KAYSERİ
Kayseri’de, Fetullahçı Terör Örgütü/Paralel Devlet Yapılanması (FETÖ/PDY) soruşturması kapsamında haklarında örgütün “oturma imamları” oldukları iddiasıyla “silahlı terör örgütüne üye olmak” suçundan dava açılan, aralarında Boydak Holding eski yöneticisi Ş.B’nin eşi A.B’nin de bulunduğu 10 kişinin yargılanmasına başlandı.
Kayseri 2. Ağır Ceza Mahkemesindeki duruşmaya tutuklu sanıklar İ.C, M.Y, M.O, M.Y, Y.İ, A.B, A.K, B.K, H.Ş. ve tutuksuz yargılanan A.C. ile avukatları katıldı.
A.B. savunmasında, hakkındaki suçlamaları kabul etmeyerek, terör örgütü üyeliği gibi ağır bir ithamla mahkeme heyetinin karşısında bulunmaktan büyük üzüntü duyduğunu ifade etti.
Muhafazakar bir aile yapısına sahip olduklarını belirten A.B, evlerinde birçok dini kitap olmasına rağmen sadece 3 kitabın delil gösterildiğini söyledi.
A.B, Bank Asya hesabından ve bu hesaptaki paradan haberinin olmadığını öne sürerek, eşinin eve zaman zaman evrak getirdiğini, kendisinin de aile şirketine ait olacağını düşünerek imzaladığını anlattı.
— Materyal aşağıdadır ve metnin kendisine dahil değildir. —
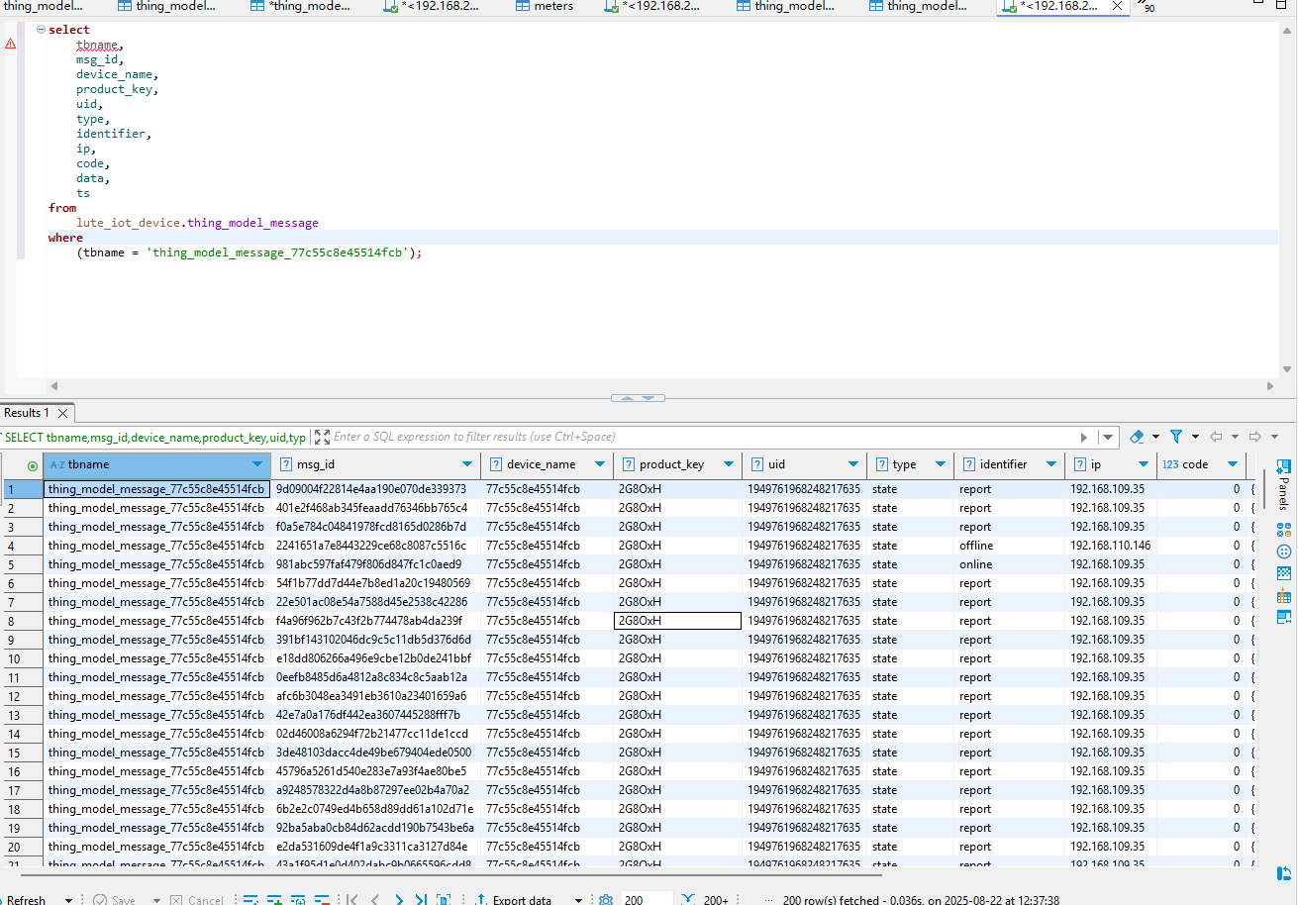The height and width of the screenshot is (905, 1298).
Task: Click the fetch size settings gear icon
Action: 606,900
Örgüte ait bir televizyon kanalında yayınlanan “Hizmet Anneleri” adlı programa isteyerek katılmadığını dile getiren A.B, “Yaptığım hayır işlerini anlatmayı sevmem. Bu nedenle programa katılmak istemedim ancak ‘örnek olur’ dedikleri için kıramadım. Ben zaten 30. programa katılmışım. Benden önce de bu programa katılanlar olmuş. O dönem ne 17-25 Aralık süreci yaşanmıştı ne de böyle bir terör örgütü vardı. Bunun için yargılanacağım aklıma bile gelmedi. Orada yardımları Allah rızası için yaptığımı anlattım ama bu bölümler alınmamış. Amacım karartılmaya çalışılmış.” diye konuştu.
A.B, kapısına gelen herkese yardım ettiğini savunarak, bu yardımlardan bir kısmını o dönem cemaat olarak bildikleri yapıya da yaptıklarını kaydetti.
“1 dolar ABD’de okuyan oğlumun çantasında bulundu”
Evindeki aramada, ABD’de okuyan oğlunun çantasından “A” serisi 1 dolarlar bulunduğunu ifade eden A.B, bunun da ABD’de yaşayan biri için normal olduğunu, çantada daha fazla para olmasına rağmen sadece 1 dolarların delil olarak alındığını ileri sürdü.
“Ablalığım, benden biraz küçük olanların hitabından geliyor”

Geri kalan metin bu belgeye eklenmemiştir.